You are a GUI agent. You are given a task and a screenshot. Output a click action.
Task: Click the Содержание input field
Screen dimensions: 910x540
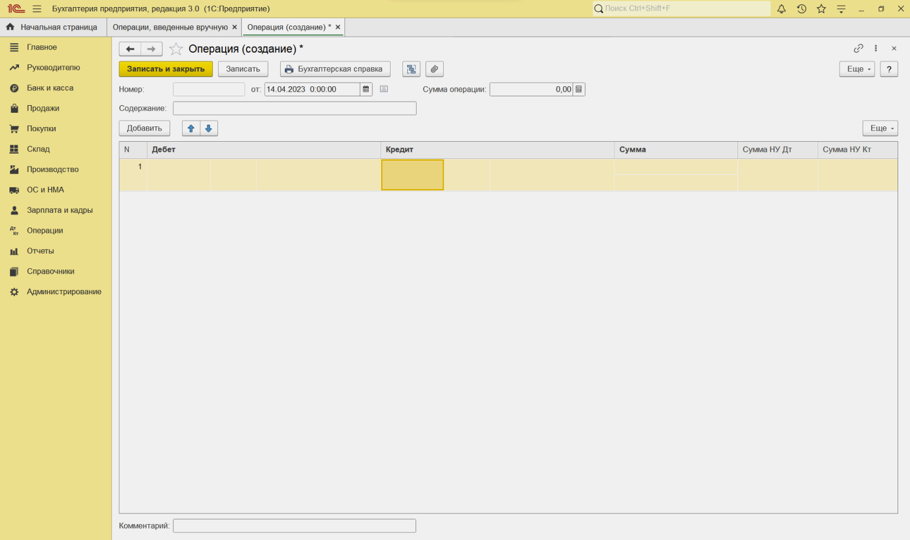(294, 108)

...

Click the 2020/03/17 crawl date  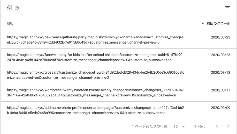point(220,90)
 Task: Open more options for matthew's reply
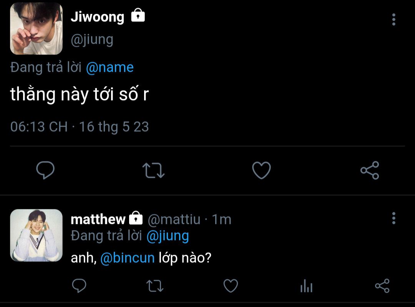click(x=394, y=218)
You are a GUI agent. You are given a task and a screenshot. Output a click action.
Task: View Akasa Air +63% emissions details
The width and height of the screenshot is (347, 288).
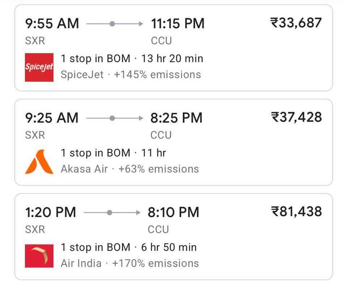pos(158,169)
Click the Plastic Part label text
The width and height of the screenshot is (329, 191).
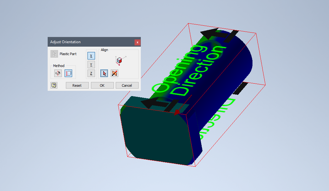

▸ What needs to be done:
The answer must be the lines above from the one containing "Task: View Akasa Air +63% emissions details" through the one containing "The width and height of the screenshot is (329, 191).", reproduced exactly, with no pictures and nothing else.

▸ Answer area:
Task: View Akasa Air +63% emissions details
The width and height of the screenshot is (347, 288).
pos(158,169)
Click the Plastic Part label text
The width and height of the screenshot is (329, 191).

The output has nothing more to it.